In six of the nine states (Alabama, Georgia, Louisiana, Mississippi, South Carolina and Virginia) that were covered by the preclearance formula in Section 4 of the Voting Rights Act, Blacks account for a higher percentage of the population than the national average and are disproportionately affected by laws that block access to the voting booth.
“While several states, including California, Massachusetts, and Louisiana, have taken steps to expand pre-registration, North Carolina eliminated its pre-registration program as part of a package of voter restrictions in advance of the 2014 election, stated the report. “Currently, 14 states and the District of Columbia offer preregistration to 16- and 17-year-olds, while 36 states do not.”
The United States Supreme Court decision in Citizens United v. Federal Election Commission not only made it easier for groups that chose to support a given candidate campaigns to amass huge amounts of cash, the decision also made it harder for states to control the influence of money on the political landscape.
Nebraska had the weakest laws affecting public influence in the political system and Connecticut ranked first. Alabama, Indiana, Missouri, North Dakota, Ohio, South Carolina, Pennsylvania and Wisconsin received an “F” grade for weak policies affecting influence in the political system.
The report recommended that states pass measures making it harder for “lawmakers-turned-lobbyists” to cash in on their time in public office, online voter registration, same day voter registration and expanding early voting options.
“Nationwide, there has been a concerted attack on in-person early voting hours – with a particular focus on evening and weekend hours, the hours most likely to be used by people of color and by voters who do not have the luxury of leaving work to vote during daytime hour,” said the report.
States should also eliminate voter ID laws and pass legislation to restore voting rights to ex-offenders.
“According to The Sentencing Project, ‘denying the right to vote of an entire class of citizens is deeply problematic to a democratic society and counterproductive to effective reentry,’” stated the report. “States should provide either automatic restoration of voting rights or a transparent, affordable, well-publicized process to restore ex-offender voting rights after prison sentences have been served.”
The report concluded that every state had room for improvement, given their relative strengths and weaknesses related to access to the ballot, representation in government, and the political influence wielded by a few wealthy donors compared to the will of the majority.

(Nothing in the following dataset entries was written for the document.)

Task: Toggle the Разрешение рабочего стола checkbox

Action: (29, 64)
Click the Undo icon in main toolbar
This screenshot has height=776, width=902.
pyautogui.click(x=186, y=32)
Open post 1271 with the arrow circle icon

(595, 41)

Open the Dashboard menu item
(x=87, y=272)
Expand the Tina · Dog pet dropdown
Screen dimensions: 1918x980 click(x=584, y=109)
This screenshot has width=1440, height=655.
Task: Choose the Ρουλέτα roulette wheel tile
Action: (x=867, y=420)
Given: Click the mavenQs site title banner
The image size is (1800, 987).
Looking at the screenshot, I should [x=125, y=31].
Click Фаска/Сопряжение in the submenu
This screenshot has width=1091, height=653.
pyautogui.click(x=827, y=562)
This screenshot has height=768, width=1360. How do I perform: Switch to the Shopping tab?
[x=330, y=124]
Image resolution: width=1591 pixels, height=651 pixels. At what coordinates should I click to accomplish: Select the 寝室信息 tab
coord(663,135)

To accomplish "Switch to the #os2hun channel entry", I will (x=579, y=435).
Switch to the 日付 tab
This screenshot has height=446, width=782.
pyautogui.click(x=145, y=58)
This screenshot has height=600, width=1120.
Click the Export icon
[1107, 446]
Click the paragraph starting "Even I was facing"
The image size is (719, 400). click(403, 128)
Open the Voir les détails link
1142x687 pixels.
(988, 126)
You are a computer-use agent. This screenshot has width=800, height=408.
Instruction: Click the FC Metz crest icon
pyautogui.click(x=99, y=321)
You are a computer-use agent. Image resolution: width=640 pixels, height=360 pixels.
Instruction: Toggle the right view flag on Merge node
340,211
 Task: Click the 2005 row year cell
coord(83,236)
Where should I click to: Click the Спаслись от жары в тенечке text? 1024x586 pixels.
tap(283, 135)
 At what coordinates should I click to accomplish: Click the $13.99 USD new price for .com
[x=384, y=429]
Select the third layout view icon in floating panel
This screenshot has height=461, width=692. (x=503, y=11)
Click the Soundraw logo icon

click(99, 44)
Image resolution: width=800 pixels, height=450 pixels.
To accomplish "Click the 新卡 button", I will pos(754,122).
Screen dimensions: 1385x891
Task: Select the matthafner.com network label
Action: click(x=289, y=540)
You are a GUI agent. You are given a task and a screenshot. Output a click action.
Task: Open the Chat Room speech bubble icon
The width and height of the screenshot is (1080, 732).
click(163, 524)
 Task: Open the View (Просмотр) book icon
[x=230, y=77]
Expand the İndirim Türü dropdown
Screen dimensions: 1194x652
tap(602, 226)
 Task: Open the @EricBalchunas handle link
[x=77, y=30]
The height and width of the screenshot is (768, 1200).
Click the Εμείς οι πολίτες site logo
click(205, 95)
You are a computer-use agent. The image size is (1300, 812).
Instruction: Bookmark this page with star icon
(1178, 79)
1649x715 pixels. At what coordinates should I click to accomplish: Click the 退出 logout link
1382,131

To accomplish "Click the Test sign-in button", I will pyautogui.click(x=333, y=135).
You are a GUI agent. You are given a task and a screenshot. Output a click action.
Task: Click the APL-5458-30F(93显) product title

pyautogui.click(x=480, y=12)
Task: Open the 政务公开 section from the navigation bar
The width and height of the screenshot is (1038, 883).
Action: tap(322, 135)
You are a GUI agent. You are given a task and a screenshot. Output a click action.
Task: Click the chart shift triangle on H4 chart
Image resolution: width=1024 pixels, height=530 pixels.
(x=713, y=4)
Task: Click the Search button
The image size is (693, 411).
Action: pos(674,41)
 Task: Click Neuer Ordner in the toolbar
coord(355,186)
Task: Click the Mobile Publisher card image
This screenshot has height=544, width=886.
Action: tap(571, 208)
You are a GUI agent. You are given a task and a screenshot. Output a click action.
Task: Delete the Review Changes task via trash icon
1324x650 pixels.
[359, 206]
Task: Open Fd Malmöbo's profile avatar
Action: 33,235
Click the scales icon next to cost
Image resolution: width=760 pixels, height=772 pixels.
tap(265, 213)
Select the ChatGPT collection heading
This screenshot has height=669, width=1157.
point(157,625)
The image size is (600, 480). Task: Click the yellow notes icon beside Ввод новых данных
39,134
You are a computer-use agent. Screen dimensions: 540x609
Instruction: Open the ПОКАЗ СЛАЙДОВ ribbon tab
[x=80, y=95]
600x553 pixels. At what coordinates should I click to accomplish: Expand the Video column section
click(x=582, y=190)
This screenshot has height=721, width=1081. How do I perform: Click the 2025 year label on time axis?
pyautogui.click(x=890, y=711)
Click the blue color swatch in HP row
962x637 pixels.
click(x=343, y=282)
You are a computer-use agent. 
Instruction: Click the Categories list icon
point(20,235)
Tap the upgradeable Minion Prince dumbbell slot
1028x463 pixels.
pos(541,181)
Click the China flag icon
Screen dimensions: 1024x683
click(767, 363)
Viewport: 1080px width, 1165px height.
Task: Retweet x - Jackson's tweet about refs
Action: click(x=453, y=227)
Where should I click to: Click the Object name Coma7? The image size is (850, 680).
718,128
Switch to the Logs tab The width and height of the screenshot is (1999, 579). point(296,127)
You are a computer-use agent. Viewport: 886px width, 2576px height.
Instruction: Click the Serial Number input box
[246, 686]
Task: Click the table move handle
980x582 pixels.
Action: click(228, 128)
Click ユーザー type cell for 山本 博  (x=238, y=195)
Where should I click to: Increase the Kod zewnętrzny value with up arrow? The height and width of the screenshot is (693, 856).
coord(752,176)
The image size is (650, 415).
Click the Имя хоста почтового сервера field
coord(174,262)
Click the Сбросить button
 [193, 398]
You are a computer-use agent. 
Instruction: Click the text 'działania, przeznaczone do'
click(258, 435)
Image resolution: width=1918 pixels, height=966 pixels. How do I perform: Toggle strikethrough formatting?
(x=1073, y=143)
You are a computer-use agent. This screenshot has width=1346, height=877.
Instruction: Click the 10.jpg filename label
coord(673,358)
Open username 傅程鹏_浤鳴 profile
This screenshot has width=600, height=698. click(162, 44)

“The suite of issues that make up an effective democracy are both diverse and inextricably interconnected,” said Lauren Harmon, the voting campaign director at the Center for American Progress Action Fund. “Solutions range from incremental to sweeping, but none is too small to help improve what is a broken system in many states.”
Harmon continued: “We have to ensure that all Americans have full access to their democracy by enacting policies that encourage fairness and engagement.”